Quentin Reynaud: « J’avais le sentiment qu’aucun film n’avait traduit la difficulté psychologique et physique du tennis »

Jean-François Pluijgers
Jean-François Pluijgers Journaliste cinéma

Cinq ans après Paris-Willouby, cosigné avec Arthur Delaire, Quentin Reynaud s’invite sur les courts de Roland-Garros le temps d’un 5ème set retraçant le combat d’un tennisman sur le retour. Entretien.

Les 120e internationaux de France auront à peine rendu leur verdict que débarquera sur les écrans 5ème set (lire notre critique), le premier long métrage jamais tourné dans les allées de Roland- Garros. Quentin Reynaud y met en scène le combat de Thomas Edison, tennisman naviguant dans les profondeurs du classement ATP, et retrouvant, 17 ans après avoir atteint les demi-finales du tournoi, le théâtre de ses éphémères exploits, pour un baroud d’honneur. Ce projet, le cinéaste bordelais le porte depuis une dizaine d’années déjà: « Je suis joueur de tennis, je le pratique depuis que je suis tout petit, j’ai donc une bonne connaissance de ce sport, de la mythologie tennistique, des anciens joueurs, de son histoire, et j’avais le sentiment qu’aucun film au cinéma n’avait traduit la difficulté psychologique et physique de cette discipline. Dans les films sur le tennis déjà tournés, il sert plutôt de toile de fond: Battle of the Sexes est plus un film sur Billie Jean King et l’émancipation, Borg McEnroe parle plus de l’affrontement de deux personnages qui ont réussi avec des personnalités très fortes, et le film de Woody Allen, Match Point, ne porte pas vraiment sur le tennis. Mon idée était de me situer au plus proche de ce qui constitue la réalité et la difficulté d’être un joueur de tennis, discipline considérée comme la plus dure après les sports de combat. »

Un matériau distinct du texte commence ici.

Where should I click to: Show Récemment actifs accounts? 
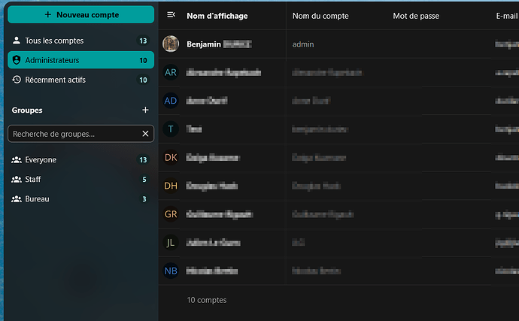tap(80, 80)
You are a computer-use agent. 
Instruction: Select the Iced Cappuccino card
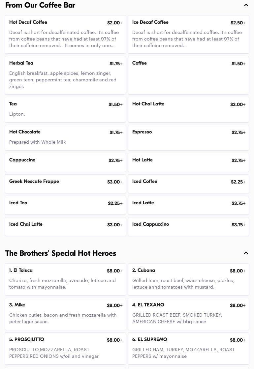(x=188, y=226)
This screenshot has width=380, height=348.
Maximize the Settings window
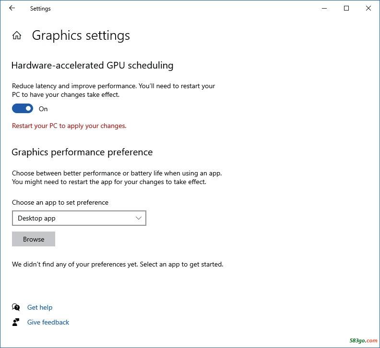click(346, 9)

Quentin Reynaud (à gauche):
Quentin Reynaud (à gauche): « Alex Lutz a apporté au personnage un petit côté à la Buster Keaton, avec une sorte de nostalgie dans le regard. Et je savais qu’il aurait un investissement total dans le rôle. »

Une apologie du temps long

À l’inverse de ces derniers, objets d’un intérêt soutenu du 7e art, le tennis n’a d’ailleurs guère retenu l’attention des cinéastes, même s’il y eut bien Hard, Fast and Beautiful!, d’Ida Lupino, ou, plus près de nous, Terre battue, de Stéphane Demoustier. Et qu’il arriva que des réalisateurs montent au filet le temps d’une scène, comme Alfred Hitchcock dans Strangers on a Train, Jacques Tati pour Les Vacances de Monsieur Hulot ou Wes Anderson avec The Royal Tenenbaums. Une présence restée malgré tout fort marginale, à quoi Reynaud avance une explication: « Le tennis n’est pas du tout cinématographique. C’est très télévisuel, mais le gros problème du tennis, d’un point de vue cinéma, c’est que les deux joueurs ne peuvent pas être dans le même plan. En boxe, les deux adversaires sont proches, dans le même plan, on a les visages, la transpiration, ils se tapent sur la gueule, tout va bien. Le tennis, ils sont à 30 mètres l’un de l’autre, ils se mettent des patates mais ils ne peuvent pas se toucher, c’est horrible. » Un écueil que le réalisateur a essayé de contourner en veillant à rendre le jeu plus agressif, et en restant, pendant les matchs qui rythment le récit, très proche des personnages. « Je les cadre de très près, je les suis à l’épaule, et par le jeu de coupe, je les rapproche. Le chef-opérateur était équipé de protections latérales, et quand les joueurs frappaient dans les plans de face, il prenait des coups de raquette… »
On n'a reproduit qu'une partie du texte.